For those of you who don’t suffer from Misophonia, let me describe it for you. I already made reference to it in this post. But I wrote that before my diagnosis.
My Dad was always the worst offender. The sound he made while chewing, which I always referred to snottily as “chomping,” was absolutely unbearable to me. Once I made such a fuss about it at Elby’s Big Boy, he stormed out of the restaurant and walked home. If he thought my Mom and I would stop eating our meal to go after him, he didn’t know us very well. I was a little afraid of what he might do when we got home, but mostly I was relieved to eat in peace.
According to my Mom, Kelly Ripa has to leave the room when her husband eats a peach.
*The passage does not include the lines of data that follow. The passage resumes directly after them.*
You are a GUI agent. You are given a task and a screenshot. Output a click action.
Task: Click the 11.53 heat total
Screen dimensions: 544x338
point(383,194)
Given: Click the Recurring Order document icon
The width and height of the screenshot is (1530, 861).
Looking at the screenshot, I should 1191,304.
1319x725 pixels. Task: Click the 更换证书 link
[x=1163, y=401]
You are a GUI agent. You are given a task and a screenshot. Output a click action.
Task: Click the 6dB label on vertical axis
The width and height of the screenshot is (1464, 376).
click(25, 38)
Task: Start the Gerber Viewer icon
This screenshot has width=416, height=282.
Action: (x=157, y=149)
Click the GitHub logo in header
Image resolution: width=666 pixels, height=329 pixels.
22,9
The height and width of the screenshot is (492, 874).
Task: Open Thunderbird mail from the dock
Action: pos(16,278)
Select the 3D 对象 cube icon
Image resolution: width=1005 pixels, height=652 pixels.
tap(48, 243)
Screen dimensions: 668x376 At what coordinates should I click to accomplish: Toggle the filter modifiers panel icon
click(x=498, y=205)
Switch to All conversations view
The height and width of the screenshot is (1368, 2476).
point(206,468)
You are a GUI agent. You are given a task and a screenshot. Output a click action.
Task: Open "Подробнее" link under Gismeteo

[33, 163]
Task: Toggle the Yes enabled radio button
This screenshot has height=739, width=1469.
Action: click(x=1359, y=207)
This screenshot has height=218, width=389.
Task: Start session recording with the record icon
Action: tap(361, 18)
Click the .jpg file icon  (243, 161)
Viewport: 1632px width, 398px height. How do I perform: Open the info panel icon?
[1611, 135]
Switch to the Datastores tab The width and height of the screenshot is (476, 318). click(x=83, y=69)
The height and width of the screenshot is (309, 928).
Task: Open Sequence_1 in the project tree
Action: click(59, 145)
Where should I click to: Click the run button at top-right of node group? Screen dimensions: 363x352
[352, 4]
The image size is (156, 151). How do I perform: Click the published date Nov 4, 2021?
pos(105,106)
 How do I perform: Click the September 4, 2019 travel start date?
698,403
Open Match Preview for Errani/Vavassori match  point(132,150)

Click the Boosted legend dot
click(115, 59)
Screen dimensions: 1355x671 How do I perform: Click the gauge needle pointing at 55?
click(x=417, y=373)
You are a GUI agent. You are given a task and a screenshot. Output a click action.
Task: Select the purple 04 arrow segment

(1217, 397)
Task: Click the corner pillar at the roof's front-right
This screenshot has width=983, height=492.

Honey, join the club. When my Mom eats apples, I could cheerfully kill her. She likes to cut them in quarters and savor each piece to maximize my torture, because she’s sweet like that. The sound of the crunching and the smacking rattles a nerve inside my brain. If I can’t leave the room, I fixate completely on the noise and pray for it to stop.
Sometimes she calls me while sucking on hard candy. I think she does this just to irritate me. She’ll be talking and all I can focus on is the sound of the sucking. When it’s my turn to speak, instead of responding to what she said, my response is usually, “What the hell are you eating?” And she’ll say, “fuck you.” The love runs deep.
Even my beloved husband is not immune to my Misophonic venom. He is the youngest of five boys and learned early that you eat quickly or you might not get enough food. I cannot reason this imprint out of him. I say, “there are only two of us and you’ve made enough food for six people!” But he is an eating machine. He often puts a new bite in his mouth before finishing his previous one. This creates a sound I can only compare to what I imagine it would sound like to swallow a live rat. Sometimes I have to wait to eat until he’s done so I can enjoy my dinner.
Once I knew I had a disorder, I looked it up on the internet. I knew I’d found my peeps when I read Lucy’s comment “It makes me sooooooo angry like I could shoot people in the face!” and laughed out loud. OMG, like me too! I was glad and somewhat disturbed to find so many others with this affliction. I was also glad Lucy mentioned she’s receiving therapy. Not surprisingly, not everyone found Lucy’s comment amusing. “Rugbyman,” who has a stepson with this affliction, apparently doesn’t think getting shot in the face is funny at all. Oh, dude! Don’t be so prickly, when we say we want to shoot you in the face, we are just kidding…sort of.